This is a small project to help use different LLMs without having to understand their API. Currently, only OpenAI models are working.
There are 3 main steps needed to run the project.
After downloading the repository, create a .env
file inside the project folder (./LLLM-Endpoints/.env
).
After that, go to OpenAI playground, login, create and save in the .env
file your API Key AND the Octera Organization Identifier.
OPENAI_API_KEY=<your-key-here>
OPENAI_ORGANIZATION_ID=<your-new-organization-key-here>
Once that is done, you are ready to make requests to OpenAI API.
First, run the virtual environment (venv) and download the necessary packages:
(warning: some packages will freeze the terminal for a few seconds – as long as it doesn't take more than 1 minute, everything is ok and there's no need to exit and restart)

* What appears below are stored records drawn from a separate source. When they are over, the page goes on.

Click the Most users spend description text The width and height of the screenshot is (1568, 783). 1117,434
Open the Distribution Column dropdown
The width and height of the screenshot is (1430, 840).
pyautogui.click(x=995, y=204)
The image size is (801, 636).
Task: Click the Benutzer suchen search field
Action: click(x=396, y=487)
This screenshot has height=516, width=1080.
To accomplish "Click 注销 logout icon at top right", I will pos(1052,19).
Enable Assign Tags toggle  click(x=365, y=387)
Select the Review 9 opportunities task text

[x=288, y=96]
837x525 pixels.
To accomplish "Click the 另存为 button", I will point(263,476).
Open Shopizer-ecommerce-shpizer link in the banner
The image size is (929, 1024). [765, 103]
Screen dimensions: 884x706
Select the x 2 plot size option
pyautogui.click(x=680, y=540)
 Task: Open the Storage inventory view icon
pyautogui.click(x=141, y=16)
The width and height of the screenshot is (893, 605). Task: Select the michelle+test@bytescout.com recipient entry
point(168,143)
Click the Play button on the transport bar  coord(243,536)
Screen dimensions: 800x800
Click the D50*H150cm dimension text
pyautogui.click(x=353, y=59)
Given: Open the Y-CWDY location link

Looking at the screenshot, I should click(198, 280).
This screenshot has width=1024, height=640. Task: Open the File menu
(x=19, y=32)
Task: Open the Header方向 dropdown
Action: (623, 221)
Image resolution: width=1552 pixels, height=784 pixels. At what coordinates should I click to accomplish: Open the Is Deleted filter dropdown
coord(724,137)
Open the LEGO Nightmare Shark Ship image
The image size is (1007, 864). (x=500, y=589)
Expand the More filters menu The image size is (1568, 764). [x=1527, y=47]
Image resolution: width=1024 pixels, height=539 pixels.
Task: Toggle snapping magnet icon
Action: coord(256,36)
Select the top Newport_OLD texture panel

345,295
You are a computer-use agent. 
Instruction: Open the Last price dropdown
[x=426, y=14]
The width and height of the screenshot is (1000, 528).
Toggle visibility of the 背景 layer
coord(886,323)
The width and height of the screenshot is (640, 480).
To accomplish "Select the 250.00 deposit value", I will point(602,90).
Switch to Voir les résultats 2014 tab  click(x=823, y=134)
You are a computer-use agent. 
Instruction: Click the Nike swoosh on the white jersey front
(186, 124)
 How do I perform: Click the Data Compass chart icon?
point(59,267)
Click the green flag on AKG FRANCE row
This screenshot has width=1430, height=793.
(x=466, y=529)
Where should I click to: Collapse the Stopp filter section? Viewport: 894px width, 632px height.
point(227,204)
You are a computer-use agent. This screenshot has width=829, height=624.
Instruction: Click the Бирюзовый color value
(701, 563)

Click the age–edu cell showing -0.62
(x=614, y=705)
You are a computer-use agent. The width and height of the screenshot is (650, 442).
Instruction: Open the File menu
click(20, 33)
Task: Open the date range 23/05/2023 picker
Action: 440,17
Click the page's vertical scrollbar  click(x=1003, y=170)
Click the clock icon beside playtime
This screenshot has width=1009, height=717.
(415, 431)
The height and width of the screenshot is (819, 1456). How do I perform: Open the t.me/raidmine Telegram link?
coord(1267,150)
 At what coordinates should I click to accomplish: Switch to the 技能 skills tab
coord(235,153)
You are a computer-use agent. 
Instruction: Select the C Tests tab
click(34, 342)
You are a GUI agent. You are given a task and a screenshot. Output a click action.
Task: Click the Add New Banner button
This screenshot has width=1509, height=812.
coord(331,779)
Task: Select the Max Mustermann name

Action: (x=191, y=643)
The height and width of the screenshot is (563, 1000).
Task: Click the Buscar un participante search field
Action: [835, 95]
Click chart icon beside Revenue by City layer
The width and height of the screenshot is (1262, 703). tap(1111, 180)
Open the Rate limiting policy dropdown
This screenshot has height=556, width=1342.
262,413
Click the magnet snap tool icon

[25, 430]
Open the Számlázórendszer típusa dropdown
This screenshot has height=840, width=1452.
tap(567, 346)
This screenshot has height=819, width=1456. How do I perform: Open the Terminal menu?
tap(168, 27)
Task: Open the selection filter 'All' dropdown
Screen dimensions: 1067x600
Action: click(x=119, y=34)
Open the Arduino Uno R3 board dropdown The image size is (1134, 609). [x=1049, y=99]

source llm-api-venv/bin/activate
python setup.py install
You can deactivate a virtual environment by typing deactivate in your shell
deactivate
The software is pre-loaded with a test to verify if everything is running accordingly. After running the main file:
python src/main.py
You should see the following message:
Testing legacy route...
✅ Legacy Server response is 'This is a test!'
Testing newer models route...
✅ Newer Models Server response is 'This is a test!'
✅ Everything's running!
If you receive something else, either the packages in the repository are outdated and require maintenance or some step of the setup was skipped.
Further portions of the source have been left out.